> Exercise directions
Reproduce the opening lines of the records exactly, please, stopping after the line that contains "This screenshot has height=636, width=963.".

Stored data entries

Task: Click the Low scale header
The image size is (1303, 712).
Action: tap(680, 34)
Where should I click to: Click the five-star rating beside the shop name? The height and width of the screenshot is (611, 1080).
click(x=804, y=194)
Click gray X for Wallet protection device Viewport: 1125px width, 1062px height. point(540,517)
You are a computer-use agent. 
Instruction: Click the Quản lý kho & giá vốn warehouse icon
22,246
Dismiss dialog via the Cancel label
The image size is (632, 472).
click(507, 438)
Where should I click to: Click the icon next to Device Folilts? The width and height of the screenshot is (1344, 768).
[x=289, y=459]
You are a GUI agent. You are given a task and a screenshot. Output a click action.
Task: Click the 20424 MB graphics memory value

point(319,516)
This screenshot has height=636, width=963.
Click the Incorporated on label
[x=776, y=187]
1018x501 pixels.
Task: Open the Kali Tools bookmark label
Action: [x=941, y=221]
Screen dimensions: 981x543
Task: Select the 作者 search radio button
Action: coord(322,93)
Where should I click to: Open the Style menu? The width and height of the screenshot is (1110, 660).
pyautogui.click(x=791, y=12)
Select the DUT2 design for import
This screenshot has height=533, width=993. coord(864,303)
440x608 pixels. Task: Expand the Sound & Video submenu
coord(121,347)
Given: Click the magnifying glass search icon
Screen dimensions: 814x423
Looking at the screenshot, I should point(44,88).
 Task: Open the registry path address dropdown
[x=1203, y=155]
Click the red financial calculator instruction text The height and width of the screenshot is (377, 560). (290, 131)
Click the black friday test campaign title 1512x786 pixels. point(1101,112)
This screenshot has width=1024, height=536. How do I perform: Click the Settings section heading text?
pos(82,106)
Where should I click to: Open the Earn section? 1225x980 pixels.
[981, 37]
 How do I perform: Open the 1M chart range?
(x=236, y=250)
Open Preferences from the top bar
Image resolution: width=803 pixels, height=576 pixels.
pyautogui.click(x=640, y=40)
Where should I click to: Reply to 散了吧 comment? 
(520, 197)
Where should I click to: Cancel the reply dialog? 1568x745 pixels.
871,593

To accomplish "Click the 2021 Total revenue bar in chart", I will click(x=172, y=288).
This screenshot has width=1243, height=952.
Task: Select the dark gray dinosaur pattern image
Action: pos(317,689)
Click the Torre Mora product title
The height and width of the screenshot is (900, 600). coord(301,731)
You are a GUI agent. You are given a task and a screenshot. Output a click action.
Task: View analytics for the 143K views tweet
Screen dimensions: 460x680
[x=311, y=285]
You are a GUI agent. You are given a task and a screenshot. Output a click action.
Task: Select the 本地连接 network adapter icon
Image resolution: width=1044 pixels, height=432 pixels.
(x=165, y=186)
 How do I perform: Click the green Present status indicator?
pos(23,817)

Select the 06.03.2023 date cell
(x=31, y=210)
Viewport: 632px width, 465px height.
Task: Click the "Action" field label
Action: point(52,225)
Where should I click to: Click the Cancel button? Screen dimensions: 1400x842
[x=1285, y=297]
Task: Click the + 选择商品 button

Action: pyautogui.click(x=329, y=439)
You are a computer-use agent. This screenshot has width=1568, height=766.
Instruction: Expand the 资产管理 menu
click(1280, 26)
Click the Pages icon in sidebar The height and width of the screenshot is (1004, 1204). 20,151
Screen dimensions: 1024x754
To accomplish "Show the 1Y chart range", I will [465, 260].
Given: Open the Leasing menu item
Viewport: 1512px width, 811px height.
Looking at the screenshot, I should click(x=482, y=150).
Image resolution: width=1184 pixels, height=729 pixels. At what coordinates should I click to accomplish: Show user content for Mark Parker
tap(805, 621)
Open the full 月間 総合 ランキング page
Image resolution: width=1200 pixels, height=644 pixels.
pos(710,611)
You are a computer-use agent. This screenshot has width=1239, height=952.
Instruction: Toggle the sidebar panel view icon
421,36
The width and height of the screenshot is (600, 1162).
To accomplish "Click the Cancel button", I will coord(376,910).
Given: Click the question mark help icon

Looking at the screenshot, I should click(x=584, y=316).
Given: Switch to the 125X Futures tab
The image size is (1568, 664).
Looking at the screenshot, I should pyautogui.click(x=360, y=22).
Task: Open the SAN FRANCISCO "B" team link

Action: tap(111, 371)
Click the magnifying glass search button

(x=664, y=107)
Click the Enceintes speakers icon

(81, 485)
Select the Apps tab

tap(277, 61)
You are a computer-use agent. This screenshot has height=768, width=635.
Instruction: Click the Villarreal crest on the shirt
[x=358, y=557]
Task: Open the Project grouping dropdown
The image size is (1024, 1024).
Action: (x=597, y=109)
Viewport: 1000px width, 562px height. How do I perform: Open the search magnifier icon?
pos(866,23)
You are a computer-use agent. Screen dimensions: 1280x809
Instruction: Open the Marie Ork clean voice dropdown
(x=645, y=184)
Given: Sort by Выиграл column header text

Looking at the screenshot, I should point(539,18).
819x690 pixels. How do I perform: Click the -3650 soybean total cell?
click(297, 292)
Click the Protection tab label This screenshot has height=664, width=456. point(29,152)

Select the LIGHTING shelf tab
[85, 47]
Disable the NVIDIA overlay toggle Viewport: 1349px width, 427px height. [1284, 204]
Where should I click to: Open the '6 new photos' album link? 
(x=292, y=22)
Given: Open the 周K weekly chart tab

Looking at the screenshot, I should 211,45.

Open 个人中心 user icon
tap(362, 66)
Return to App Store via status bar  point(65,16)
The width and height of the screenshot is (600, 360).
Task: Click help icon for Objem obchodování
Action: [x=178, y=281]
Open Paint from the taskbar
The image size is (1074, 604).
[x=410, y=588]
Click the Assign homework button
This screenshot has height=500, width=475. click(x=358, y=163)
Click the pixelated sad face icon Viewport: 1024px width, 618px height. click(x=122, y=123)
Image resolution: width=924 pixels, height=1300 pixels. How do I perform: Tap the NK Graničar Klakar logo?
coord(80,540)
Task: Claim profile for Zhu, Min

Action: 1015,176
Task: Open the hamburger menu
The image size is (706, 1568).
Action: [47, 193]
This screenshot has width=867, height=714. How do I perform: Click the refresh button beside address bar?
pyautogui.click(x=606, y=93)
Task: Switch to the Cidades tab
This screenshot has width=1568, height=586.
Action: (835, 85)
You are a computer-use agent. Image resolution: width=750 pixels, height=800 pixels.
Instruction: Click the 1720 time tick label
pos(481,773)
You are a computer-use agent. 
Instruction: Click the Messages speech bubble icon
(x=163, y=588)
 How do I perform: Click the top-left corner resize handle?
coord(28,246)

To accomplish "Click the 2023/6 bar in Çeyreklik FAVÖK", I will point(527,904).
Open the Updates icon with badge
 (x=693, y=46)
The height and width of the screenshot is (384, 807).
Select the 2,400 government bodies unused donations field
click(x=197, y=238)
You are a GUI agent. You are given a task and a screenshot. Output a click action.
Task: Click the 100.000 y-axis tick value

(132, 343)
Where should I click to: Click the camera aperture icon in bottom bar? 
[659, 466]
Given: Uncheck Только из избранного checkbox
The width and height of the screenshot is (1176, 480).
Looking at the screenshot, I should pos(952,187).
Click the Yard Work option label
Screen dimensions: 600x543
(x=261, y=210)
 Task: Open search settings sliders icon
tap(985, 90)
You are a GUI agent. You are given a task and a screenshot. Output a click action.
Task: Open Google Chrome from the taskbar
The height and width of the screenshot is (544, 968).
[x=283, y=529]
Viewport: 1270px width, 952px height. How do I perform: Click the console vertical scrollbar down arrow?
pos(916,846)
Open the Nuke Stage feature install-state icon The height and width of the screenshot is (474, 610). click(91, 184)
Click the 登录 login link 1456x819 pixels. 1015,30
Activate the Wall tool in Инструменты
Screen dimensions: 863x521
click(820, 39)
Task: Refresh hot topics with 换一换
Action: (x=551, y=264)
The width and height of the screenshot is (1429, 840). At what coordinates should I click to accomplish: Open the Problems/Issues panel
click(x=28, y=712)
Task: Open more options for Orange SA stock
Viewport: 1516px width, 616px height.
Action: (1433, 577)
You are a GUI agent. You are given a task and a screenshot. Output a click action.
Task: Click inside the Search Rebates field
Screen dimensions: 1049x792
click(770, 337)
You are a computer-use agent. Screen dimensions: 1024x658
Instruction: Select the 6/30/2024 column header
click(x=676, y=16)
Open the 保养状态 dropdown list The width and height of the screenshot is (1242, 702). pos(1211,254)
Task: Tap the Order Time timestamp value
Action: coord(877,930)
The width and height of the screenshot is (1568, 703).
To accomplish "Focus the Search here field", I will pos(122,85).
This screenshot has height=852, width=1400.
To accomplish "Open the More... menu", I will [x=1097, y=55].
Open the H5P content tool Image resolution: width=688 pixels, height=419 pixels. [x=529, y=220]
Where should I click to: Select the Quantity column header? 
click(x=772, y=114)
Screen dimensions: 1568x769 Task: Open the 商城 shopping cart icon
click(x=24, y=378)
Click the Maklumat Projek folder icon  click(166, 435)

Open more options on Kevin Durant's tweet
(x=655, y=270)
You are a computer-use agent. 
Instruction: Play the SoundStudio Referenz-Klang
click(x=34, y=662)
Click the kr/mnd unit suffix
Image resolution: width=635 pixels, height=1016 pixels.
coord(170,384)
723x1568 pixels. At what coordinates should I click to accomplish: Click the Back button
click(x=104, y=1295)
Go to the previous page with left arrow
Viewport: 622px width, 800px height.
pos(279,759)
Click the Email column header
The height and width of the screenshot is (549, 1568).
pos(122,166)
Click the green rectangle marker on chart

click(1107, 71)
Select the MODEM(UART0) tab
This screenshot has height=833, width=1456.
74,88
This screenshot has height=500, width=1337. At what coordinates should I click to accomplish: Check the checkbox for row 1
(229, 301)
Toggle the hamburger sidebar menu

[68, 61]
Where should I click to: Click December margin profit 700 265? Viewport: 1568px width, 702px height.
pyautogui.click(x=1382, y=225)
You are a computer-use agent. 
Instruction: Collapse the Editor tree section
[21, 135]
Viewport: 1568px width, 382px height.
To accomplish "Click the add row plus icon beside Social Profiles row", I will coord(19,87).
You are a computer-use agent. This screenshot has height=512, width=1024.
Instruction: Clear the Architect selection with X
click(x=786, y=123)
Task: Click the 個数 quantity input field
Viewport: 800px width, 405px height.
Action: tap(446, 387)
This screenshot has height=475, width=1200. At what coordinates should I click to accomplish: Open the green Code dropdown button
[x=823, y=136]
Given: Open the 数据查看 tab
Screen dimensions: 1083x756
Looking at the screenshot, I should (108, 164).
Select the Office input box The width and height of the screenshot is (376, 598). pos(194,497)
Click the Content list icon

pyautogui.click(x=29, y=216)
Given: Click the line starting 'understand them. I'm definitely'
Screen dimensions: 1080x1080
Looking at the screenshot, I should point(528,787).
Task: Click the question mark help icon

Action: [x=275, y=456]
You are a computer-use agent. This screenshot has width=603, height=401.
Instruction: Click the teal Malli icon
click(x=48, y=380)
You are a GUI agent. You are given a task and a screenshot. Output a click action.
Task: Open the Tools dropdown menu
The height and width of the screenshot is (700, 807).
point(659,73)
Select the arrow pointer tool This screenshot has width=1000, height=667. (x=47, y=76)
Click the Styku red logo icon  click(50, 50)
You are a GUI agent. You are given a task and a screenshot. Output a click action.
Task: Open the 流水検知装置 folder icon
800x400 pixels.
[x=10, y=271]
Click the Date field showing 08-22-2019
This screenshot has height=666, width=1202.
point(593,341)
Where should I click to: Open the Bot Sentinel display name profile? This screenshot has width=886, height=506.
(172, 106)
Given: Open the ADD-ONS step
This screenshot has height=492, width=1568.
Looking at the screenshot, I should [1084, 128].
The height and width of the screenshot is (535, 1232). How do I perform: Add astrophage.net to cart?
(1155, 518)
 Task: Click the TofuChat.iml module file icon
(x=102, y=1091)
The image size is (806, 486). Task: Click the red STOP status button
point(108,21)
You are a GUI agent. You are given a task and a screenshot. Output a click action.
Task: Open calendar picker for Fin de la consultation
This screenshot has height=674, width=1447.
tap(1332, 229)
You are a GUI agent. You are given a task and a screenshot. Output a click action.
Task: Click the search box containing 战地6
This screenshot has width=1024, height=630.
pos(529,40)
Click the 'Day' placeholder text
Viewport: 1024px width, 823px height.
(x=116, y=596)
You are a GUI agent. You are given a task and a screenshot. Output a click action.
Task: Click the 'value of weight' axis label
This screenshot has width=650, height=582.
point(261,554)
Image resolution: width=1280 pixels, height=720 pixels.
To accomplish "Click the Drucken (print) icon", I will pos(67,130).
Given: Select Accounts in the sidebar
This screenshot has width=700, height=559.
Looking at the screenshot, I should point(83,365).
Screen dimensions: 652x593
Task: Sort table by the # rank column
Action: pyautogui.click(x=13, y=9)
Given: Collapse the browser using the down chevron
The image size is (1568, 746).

> Response below
Task: Click the Low scale header
The image size is (1303, 712).
Action: tap(680, 34)
Where should I click to: Click the five-star rating beside the shop name? The height and width of the screenshot is (611, 1080).
click(x=804, y=194)
Click gray X for Wallet protection device Viewport: 1125px width, 1062px height. point(540,517)
You are a computer-use agent. 
Instruction: Click the Quản lý kho & giá vốn warehouse icon
22,246
Dismiss dialog via the Cancel label
The image size is (632, 472).
click(507, 438)
Where should I click to: Click the icon next to Device Folilts? The width and height of the screenshot is (1344, 768).
[x=289, y=459]
You are a GUI agent. You are given a task and a screenshot. Output a click action.
Task: Click the 20424 MB graphics memory value

point(319,516)
This screenshot has height=636, width=963.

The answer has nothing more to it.